In this patch, here’s what we changed:

  • Moved the “Saved” indicator to appear in more obvious locations and in more obvious moments. It will now appear while the loading screen is still showing when transitioning levels mid-trip, right above the loading bar. It was previously appearing in the bottom right after the loading screen got hidden, which made it hard to notice because your eyes are busy looking at the level you just loaded into and the ‘welcome banner’ UI that displays, showing you details about the junction. Players should now have better awareness of when the game is autosaving on their behalf.
  • Save backups to help with corrupted save files. From now on, whenever the game saves, it will automatically create and store historical backups of the last two saves for that save slot (the oldest backup is cycled out). These backups have filenames formatted like so: “odsave#-backup-YYYY-MM-DD-HH-SS.sav”, where the # is the number for the save slot and the YYYY etc is the date and time. The backup files will live in the same directory as the main save games: %localappdata%/PenDriverPro/Saved/SaveGames/. If the latest save becomes corrupted or otherwise fails to load (usually occurs from crashes that happen while saving), the game will automatically attempt to load the most recent backup save and inform you that this is happening. If you are on PC, you can increase the number of historical backups that are stored by changing the AutoSaveBackupCount value in the following file: %localappdata%/PenDriverPro/Saved/Config/GameUserSettings.ini.
  • Always show Quit to Menu option in the pause screen, rather than only mid-trip. If you want to quit without saving while in the garage, you no longer need to force-quit the program or load a game first. *NOTE:* This change is fixing a simple oversight—it’s not meant to address the frustration around saving.


In the near future (WIP implementation, plus waiting on localized strings), date TBD:

  • Add a popup that appears when you start a new game. It will describe when the game saves by default, how you can trigger a pseudo-manual save (e.g. by exiting the level), and inform you that there are options in the settings menu to change these mechanics. Here’s the English text: “While playing Pacific Drive, the game will automatically save whenever you transition to a new level.

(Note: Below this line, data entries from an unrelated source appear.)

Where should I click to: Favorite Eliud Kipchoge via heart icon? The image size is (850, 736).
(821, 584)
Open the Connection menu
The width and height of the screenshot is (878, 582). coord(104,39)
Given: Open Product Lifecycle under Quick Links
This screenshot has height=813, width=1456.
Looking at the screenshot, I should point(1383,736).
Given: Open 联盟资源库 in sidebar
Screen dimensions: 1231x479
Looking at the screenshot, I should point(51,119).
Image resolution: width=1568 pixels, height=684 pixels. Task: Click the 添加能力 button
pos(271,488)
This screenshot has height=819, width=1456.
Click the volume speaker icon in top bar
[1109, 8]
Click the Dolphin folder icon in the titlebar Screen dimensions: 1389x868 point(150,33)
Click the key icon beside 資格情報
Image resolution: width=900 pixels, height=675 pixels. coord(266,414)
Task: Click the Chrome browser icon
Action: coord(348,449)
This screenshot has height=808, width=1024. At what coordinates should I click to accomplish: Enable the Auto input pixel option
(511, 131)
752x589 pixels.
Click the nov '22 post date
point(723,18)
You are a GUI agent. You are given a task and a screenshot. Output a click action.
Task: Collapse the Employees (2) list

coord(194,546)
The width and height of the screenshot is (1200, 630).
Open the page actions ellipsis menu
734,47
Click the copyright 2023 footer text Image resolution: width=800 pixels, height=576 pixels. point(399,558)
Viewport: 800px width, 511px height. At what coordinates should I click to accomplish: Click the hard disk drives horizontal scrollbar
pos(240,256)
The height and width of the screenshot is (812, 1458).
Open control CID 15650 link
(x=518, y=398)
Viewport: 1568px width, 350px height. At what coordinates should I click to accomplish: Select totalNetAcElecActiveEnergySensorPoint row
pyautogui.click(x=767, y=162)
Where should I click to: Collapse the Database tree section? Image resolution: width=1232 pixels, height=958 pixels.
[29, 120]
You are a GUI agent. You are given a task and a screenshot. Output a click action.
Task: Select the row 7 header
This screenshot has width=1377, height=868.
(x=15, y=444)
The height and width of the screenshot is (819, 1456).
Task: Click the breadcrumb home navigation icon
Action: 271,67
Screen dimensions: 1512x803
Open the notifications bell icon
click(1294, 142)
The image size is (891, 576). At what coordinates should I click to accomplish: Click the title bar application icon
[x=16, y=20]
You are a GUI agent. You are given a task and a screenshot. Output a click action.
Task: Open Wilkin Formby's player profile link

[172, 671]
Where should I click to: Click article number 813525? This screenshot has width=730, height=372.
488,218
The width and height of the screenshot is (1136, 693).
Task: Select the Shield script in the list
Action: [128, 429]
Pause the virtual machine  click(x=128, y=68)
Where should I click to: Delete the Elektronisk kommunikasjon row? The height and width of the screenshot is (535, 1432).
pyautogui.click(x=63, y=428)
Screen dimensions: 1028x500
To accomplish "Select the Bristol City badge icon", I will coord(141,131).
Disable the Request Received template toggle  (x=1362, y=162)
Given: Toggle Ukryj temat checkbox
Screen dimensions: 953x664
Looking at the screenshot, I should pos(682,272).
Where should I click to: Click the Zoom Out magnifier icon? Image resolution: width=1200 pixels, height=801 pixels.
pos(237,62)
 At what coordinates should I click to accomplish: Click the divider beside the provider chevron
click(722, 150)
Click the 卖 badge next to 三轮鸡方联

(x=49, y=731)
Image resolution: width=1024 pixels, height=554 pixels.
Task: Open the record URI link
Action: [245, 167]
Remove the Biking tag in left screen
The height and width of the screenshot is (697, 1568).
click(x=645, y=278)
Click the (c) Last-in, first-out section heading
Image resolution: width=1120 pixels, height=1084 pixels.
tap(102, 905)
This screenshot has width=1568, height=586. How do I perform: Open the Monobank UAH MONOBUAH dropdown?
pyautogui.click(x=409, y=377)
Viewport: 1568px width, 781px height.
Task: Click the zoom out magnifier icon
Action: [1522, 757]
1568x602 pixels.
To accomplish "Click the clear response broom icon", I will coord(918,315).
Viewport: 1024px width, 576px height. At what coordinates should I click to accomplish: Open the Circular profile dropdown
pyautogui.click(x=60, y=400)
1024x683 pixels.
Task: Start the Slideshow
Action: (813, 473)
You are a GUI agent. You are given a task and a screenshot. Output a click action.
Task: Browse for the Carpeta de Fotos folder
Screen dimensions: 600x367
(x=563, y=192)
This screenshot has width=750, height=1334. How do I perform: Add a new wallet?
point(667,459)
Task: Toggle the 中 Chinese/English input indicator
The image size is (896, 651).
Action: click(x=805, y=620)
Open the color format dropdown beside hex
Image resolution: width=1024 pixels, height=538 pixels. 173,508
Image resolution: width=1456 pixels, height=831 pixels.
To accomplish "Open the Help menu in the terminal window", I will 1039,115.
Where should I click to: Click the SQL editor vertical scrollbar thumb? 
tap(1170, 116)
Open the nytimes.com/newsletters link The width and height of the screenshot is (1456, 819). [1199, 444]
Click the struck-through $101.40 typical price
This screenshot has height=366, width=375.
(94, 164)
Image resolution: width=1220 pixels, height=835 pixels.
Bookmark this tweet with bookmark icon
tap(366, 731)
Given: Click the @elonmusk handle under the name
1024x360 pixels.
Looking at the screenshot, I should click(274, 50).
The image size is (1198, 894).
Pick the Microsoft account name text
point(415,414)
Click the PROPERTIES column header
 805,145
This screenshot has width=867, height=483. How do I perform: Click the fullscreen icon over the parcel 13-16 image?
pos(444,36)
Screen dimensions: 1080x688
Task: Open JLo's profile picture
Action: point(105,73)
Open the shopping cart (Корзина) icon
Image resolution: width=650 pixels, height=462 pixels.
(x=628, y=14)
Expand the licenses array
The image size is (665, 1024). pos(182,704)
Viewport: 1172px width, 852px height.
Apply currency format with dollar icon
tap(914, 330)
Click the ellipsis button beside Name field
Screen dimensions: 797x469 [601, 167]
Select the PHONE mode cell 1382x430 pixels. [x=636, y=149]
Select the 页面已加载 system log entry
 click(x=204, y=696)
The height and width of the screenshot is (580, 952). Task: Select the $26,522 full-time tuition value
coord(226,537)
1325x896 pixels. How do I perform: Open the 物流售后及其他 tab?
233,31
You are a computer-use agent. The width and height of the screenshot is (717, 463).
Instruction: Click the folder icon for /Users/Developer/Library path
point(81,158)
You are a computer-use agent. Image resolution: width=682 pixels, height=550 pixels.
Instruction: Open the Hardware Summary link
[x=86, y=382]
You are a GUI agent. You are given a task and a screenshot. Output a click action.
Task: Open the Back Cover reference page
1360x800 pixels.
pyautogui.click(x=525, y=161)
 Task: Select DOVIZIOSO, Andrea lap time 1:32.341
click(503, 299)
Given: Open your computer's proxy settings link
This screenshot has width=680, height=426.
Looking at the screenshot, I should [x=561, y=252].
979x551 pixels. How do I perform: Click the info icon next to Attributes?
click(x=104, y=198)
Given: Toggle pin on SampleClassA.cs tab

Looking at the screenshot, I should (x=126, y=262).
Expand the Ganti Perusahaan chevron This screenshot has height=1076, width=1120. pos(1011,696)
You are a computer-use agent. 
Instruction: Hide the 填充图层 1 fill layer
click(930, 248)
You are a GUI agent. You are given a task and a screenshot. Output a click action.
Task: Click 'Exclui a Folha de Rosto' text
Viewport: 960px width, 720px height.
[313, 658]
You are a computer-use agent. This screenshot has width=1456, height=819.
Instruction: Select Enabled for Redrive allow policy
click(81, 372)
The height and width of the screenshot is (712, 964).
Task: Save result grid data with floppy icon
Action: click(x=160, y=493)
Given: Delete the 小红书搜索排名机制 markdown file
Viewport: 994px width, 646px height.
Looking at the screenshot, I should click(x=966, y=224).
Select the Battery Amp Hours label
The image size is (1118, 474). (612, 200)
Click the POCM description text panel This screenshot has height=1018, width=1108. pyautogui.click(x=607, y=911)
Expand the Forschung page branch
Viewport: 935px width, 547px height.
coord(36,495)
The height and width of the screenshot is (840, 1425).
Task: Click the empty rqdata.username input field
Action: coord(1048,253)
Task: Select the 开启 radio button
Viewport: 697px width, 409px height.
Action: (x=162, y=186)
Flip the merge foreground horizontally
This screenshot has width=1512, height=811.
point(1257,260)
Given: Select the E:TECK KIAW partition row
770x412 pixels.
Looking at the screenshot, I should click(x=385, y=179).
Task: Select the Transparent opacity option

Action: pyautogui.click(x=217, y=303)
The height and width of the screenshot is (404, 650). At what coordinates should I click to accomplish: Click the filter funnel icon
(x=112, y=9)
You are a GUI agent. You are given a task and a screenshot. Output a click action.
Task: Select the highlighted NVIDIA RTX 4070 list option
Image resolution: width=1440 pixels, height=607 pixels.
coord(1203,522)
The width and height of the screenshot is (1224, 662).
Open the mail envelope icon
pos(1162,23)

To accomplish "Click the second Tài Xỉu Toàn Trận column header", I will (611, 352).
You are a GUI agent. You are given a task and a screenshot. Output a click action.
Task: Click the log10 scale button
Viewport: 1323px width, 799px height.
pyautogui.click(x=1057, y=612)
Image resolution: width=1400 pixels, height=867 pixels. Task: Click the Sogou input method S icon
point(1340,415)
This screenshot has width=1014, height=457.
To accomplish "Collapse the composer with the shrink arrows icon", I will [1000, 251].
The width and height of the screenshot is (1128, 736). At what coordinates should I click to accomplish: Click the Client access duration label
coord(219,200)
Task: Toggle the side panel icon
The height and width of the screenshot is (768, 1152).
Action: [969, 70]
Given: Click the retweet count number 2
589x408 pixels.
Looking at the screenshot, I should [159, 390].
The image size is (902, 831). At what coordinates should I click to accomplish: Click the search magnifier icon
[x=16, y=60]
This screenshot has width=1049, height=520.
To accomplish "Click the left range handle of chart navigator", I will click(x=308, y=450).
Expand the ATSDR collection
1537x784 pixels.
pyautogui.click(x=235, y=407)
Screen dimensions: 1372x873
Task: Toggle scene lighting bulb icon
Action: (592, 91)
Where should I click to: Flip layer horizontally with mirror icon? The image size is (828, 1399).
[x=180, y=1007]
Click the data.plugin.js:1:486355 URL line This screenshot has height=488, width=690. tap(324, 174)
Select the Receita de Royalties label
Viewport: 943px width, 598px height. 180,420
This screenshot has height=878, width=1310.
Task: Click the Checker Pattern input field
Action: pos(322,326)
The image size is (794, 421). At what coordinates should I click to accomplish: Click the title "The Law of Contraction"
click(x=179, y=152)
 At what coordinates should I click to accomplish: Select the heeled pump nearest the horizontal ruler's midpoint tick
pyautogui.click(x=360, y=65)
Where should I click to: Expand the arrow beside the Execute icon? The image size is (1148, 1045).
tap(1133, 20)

In addition, you can manually save at any time while in the garage. If you need to save in the middle of a trip into the Zone, you will need to proceed to the nearest exit. There are also options in the Settings to allow for triggering a save by manually returning to the garage with reduced penalties.”
  • Additional options in the settings menu for separately controlling the inventory-retention penalty for the various ways you can end a run (e.g. dying, abandoning, and the new option in the next bullet point).
  • An option in the pause menu that is called “Save and Quit” that will appear while out on a run into the Zone. When you select this option, a popup will appear explaining how it works. Here’s the English text: “Pacific Drive autosaves when you enter a level and does not allow manual saves in the middle of a trip. If you load or quit without saving, you will start at the beginning of this level when you resume playing. By default, the mid-trip Save and Quit option works similarly to the Abandon Trip option: you will lose your collected items and return to the garage, creating a save, and then quit to the menu. Before you Save and Quit, would you like to enable the setting that adjusts the penalty so that you keep all collected items? You can change this at any time in the Settings menu.” The dialog will display your current Save and Quit penalty setting and offer these actions you can take: “Keep Current Penalty”, “Enable Setting” and “Cancel”.


I know that was a lot of words, but hopefully it was informative and this information and these changes will addresses your concerns. At the very least, it should demonstrate that we are hearing the feedback and taking it seriously, while staying true to our vision and accounting for the production and technical realities that we are facing. Thanks again for reading, and for playing. Good luck out there in the Zone, and don’t forget to say hello to my best bud, the Friendly Dumpster.